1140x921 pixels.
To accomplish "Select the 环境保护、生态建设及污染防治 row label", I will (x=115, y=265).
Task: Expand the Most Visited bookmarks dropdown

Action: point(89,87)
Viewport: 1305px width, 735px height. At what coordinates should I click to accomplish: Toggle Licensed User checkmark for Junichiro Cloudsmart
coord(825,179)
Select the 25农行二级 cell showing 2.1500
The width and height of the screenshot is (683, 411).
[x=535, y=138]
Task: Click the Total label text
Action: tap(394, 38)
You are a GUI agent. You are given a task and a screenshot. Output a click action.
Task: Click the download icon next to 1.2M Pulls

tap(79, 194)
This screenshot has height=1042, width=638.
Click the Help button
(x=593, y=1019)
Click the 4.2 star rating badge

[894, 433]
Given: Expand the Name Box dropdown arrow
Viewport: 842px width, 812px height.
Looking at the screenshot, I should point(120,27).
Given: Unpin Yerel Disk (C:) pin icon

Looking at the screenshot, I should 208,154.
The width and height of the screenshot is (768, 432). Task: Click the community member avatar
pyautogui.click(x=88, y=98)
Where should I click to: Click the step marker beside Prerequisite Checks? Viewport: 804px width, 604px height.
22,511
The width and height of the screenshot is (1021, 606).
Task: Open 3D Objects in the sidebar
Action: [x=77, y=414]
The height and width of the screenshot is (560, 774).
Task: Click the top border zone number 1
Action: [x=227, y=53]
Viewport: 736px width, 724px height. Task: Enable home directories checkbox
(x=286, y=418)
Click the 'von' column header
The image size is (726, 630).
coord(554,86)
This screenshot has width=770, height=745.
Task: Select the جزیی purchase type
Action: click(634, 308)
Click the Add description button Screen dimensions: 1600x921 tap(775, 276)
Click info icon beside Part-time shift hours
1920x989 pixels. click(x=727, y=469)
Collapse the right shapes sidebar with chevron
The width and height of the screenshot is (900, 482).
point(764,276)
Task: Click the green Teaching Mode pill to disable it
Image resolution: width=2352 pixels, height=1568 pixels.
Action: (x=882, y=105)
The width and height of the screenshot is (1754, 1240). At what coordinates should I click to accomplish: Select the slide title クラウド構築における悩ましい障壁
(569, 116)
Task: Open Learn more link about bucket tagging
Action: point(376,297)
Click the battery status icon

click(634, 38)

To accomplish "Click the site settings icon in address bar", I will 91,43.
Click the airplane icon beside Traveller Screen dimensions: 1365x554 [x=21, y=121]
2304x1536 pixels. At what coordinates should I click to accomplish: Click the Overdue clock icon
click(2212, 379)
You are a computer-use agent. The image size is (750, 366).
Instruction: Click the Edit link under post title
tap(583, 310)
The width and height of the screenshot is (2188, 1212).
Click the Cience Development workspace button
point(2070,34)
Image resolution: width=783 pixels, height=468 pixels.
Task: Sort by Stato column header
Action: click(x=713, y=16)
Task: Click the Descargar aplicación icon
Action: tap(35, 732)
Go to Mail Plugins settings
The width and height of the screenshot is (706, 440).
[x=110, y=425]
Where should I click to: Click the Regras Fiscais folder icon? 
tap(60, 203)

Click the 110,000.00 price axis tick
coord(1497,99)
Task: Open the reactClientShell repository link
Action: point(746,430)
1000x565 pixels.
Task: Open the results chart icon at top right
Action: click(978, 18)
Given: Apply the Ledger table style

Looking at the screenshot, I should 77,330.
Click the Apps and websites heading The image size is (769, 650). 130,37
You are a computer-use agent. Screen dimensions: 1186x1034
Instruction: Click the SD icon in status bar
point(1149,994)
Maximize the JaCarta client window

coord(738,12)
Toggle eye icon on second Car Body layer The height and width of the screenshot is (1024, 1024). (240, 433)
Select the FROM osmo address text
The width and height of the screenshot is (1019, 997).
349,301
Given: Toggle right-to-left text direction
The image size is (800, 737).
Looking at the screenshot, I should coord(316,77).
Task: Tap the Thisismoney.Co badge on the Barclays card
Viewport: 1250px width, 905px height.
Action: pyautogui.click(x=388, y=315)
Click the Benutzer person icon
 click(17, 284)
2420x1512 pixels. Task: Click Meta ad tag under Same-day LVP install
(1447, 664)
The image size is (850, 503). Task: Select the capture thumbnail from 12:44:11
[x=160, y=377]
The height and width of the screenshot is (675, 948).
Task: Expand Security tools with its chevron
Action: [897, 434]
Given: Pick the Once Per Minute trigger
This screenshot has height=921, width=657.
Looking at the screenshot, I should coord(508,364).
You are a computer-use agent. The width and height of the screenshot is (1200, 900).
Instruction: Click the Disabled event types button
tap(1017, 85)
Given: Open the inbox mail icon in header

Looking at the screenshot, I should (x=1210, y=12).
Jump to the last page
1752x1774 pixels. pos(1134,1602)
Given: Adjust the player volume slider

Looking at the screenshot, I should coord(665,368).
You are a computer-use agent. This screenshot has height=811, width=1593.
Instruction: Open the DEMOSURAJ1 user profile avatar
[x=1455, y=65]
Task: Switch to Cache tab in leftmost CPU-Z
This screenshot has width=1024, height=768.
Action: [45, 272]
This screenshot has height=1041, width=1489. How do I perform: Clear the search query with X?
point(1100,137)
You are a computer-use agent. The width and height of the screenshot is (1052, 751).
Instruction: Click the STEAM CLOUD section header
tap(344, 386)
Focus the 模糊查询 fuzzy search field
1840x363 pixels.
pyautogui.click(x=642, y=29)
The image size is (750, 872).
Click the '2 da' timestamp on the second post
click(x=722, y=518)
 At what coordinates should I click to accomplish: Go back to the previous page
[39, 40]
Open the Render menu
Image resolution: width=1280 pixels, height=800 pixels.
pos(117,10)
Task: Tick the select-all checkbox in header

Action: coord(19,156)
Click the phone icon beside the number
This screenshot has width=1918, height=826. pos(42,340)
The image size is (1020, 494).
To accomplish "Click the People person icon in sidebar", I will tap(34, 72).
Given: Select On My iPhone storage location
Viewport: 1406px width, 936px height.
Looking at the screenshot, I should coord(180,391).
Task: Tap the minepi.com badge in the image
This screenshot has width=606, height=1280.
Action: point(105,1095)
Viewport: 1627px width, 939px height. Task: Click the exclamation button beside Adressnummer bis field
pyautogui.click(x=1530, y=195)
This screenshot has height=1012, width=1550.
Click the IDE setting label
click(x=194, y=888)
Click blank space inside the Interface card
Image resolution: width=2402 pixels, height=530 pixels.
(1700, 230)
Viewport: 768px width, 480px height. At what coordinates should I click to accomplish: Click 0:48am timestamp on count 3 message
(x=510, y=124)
***
▶ _Task to complete_
Find every line above where the word "will" occurs, and copy that line.

▶ _Answer to the problem_
To accomplish "Select the 环境保护、生态建设及污染防治 row label", I will (x=115, y=265).
To accomplish "Click the site settings icon in address bar", I will 91,43.
To accomplish "Click the People person icon in sidebar", I will tap(34, 72).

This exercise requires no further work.